**THE REQUEST:** Reproduce word for word the part of the rows that opens with the line containing "Image resolution: width=354" and runs through the end of the rows, including both ends.

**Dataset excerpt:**
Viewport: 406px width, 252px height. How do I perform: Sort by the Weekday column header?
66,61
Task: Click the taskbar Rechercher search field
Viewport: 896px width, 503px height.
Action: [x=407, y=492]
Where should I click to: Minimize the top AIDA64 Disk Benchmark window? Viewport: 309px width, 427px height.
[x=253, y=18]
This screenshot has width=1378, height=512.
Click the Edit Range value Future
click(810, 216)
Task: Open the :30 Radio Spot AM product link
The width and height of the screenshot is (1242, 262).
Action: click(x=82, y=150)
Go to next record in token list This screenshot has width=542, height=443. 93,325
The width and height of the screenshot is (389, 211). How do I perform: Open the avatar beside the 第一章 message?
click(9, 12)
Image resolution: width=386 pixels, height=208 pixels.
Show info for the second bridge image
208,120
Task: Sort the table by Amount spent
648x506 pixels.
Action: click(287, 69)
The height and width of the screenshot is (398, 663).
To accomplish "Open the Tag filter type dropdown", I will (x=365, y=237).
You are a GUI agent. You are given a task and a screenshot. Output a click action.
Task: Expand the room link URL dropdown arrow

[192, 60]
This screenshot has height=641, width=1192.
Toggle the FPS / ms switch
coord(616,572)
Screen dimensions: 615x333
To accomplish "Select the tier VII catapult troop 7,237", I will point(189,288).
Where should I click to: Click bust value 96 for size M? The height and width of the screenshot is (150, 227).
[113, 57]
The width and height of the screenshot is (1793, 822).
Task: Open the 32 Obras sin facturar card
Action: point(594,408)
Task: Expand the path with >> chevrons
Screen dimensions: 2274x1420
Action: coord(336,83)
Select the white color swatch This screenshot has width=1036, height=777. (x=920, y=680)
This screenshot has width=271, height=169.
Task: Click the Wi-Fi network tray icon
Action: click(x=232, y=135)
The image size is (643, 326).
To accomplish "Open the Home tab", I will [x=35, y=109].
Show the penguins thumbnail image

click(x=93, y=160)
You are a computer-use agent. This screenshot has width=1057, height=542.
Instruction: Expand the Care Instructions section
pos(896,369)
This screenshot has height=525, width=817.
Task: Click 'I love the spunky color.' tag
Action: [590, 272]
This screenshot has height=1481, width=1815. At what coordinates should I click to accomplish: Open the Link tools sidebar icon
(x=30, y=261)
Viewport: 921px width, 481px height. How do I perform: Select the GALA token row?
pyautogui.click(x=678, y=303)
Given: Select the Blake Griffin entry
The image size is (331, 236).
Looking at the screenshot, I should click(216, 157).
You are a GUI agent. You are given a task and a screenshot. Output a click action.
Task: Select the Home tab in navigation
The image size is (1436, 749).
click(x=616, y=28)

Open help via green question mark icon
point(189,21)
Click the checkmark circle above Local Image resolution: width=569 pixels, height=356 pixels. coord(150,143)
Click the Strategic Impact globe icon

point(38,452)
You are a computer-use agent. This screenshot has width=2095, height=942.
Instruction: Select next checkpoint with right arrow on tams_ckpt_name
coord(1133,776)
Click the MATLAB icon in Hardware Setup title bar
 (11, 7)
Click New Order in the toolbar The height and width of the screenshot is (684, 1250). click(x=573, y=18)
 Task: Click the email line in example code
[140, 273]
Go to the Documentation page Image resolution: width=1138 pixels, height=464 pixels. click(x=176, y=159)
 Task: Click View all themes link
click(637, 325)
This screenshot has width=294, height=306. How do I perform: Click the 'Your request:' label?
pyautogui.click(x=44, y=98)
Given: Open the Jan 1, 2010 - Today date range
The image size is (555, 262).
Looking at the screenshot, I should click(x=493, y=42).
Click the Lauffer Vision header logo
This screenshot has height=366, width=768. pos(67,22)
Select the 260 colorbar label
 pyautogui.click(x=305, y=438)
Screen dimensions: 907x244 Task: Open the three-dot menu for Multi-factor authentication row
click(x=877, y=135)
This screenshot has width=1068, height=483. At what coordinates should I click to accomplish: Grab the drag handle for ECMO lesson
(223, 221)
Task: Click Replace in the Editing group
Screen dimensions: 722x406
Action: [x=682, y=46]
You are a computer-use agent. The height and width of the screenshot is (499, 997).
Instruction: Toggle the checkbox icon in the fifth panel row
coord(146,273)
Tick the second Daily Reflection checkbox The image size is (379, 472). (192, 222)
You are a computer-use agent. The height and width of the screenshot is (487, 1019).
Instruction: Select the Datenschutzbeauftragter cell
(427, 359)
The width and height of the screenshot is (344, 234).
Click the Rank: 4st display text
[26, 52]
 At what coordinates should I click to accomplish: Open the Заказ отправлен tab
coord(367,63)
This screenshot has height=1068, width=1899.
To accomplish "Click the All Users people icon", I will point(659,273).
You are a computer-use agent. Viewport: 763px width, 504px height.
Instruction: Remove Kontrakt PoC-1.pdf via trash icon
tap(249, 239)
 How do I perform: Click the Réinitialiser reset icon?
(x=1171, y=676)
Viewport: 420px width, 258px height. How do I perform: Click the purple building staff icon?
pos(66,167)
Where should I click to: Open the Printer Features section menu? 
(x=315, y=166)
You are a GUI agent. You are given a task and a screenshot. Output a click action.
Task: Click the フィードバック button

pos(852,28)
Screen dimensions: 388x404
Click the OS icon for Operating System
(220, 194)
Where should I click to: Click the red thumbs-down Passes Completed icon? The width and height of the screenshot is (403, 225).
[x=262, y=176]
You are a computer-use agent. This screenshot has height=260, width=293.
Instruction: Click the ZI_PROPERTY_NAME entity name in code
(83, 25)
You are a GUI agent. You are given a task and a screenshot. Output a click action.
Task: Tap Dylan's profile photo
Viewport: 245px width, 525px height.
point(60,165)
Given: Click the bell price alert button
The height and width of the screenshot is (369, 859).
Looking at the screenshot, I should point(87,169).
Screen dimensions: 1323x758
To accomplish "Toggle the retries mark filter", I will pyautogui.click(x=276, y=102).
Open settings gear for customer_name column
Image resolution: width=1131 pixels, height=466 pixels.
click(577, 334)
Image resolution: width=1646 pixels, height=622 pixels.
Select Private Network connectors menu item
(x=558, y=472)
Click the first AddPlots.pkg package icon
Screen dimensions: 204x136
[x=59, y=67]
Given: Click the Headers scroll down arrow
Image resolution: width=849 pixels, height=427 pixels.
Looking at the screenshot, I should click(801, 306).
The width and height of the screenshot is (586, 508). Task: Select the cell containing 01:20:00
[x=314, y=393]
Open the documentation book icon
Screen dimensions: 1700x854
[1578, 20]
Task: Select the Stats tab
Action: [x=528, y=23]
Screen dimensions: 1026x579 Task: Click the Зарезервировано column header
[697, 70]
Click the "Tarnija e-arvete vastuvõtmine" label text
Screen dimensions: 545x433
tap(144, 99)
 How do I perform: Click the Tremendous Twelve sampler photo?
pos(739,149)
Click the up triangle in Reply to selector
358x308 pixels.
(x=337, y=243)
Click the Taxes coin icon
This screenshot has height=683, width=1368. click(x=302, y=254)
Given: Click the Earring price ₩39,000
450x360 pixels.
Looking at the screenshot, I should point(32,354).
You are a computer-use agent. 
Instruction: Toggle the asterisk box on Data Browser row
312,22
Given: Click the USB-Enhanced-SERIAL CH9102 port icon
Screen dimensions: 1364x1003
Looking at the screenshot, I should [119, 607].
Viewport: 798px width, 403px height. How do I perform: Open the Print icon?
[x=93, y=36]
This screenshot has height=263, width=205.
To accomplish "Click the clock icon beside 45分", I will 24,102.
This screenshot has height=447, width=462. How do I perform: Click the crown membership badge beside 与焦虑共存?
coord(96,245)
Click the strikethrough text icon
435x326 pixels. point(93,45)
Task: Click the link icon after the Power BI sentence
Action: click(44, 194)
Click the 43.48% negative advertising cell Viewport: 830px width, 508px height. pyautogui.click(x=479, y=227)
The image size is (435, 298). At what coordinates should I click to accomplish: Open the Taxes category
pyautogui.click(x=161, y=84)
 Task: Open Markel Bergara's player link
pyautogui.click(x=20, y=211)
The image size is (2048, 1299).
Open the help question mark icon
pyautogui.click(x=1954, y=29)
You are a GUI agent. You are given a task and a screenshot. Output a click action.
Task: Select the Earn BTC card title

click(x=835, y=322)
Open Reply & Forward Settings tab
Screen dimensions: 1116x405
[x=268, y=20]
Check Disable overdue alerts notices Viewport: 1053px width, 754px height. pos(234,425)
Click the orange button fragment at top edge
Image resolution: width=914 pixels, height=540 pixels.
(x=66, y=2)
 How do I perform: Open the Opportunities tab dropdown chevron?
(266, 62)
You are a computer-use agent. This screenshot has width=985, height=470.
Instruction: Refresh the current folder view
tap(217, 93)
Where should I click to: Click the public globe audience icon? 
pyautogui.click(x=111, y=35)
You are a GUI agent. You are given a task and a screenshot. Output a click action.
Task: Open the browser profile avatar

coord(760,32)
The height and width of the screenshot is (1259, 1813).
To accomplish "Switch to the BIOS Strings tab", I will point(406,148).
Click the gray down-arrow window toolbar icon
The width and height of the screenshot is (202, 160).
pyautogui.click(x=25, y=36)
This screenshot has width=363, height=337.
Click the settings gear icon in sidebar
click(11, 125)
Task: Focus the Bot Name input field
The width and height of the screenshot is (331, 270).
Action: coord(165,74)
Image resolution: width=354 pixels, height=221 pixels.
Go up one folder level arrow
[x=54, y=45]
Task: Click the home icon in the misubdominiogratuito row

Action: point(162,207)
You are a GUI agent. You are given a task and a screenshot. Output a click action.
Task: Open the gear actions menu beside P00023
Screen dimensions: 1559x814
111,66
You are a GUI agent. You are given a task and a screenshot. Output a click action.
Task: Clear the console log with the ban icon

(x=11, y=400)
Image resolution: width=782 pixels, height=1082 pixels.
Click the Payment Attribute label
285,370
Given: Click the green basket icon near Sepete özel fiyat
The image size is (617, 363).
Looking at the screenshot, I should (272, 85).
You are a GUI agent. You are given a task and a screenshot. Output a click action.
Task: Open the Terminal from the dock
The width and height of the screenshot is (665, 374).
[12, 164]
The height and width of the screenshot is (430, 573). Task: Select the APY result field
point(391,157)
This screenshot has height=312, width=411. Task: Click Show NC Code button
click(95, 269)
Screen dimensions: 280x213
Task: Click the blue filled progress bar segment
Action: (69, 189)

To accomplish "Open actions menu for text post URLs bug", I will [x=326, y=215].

**REPLY TO THE TASK:**
Image resolution: width=354 pixels, height=221 pixels.
Go up one folder level arrow
[x=54, y=45]
Task: Click the home icon in the misubdominiogratuito row

Action: point(162,207)
You are a GUI agent. You are given a task and a screenshot. Output a click action.
Task: Open the gear actions menu beside P00023
Screen dimensions: 1559x814
111,66
You are a GUI agent. You are given a task and a screenshot. Output a click action.
Task: Clear the console log with the ban icon

(x=11, y=400)
Image resolution: width=782 pixels, height=1082 pixels.
Click the Payment Attribute label
285,370
Given: Click the green basket icon near Sepete özel fiyat
The image size is (617, 363).
Looking at the screenshot, I should (272, 85).
You are a GUI agent. You are given a task and a screenshot. Output a click action.
Task: Open the Terminal from the dock
The width and height of the screenshot is (665, 374).
[12, 164]
The height and width of the screenshot is (430, 573). Task: Select the APY result field
point(391,157)
This screenshot has height=312, width=411. Task: Click Show NC Code button
click(95, 269)
Screen dimensions: 280x213
Task: Click the blue filled progress bar segment
Action: (69, 189)

To accomplish "Open actions menu for text post URLs bug", I will [x=326, y=215].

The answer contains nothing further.